What the task asks: Skip the pictures. Retype exactly, and only, the lines between the line holding "You are a computer-use agent." and the last line below, inclusive.
━━━ Data for this task ━━━
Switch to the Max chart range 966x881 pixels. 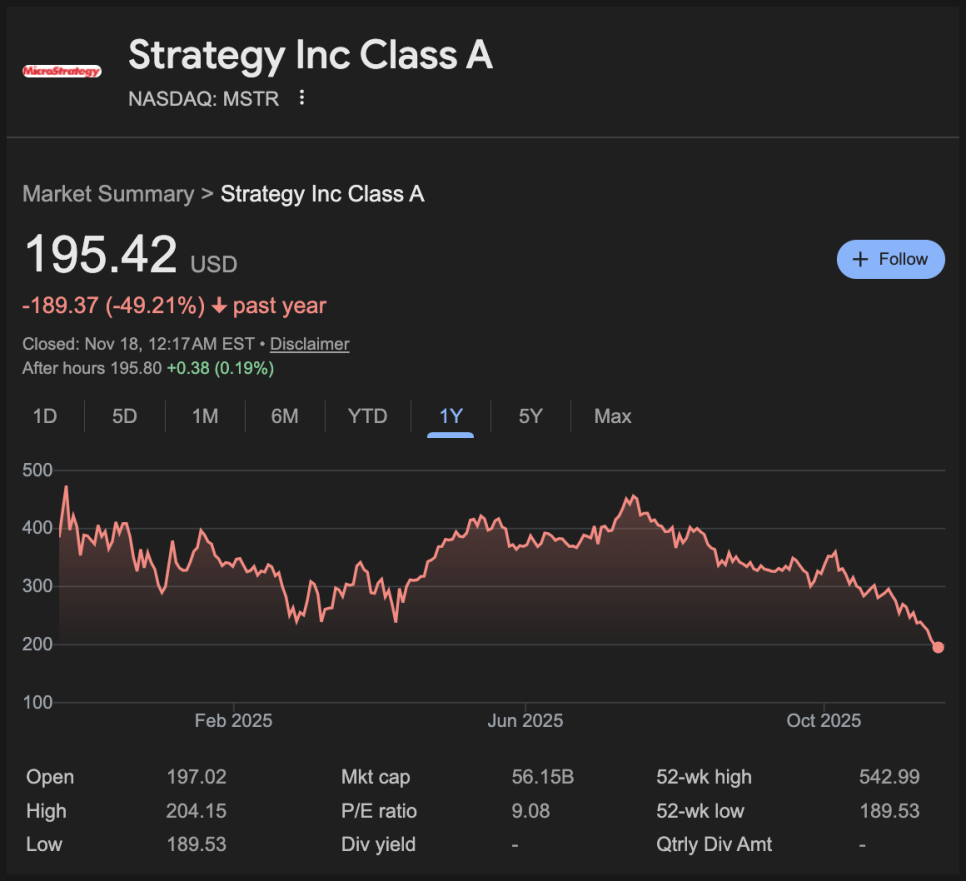coord(612,416)
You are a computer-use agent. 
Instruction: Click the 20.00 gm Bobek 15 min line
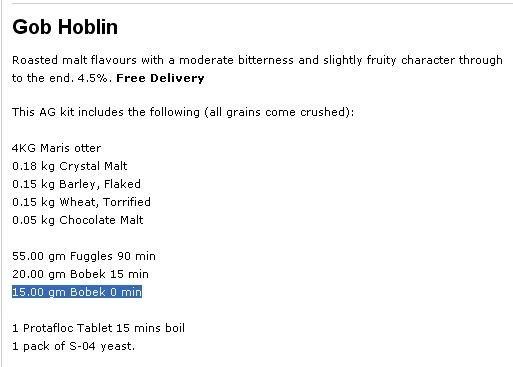tap(80, 274)
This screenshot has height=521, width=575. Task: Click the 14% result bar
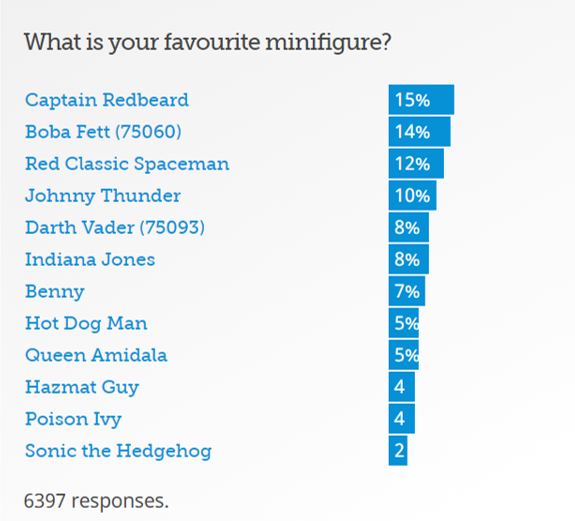tap(420, 132)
━━━
Task response:
You are a computer-use agent. 
Instruction: Click the 20.00 gm Bobek 15 min line
tap(80, 274)
This screenshot has height=521, width=575. Task: Click the 14% result bar
tap(420, 132)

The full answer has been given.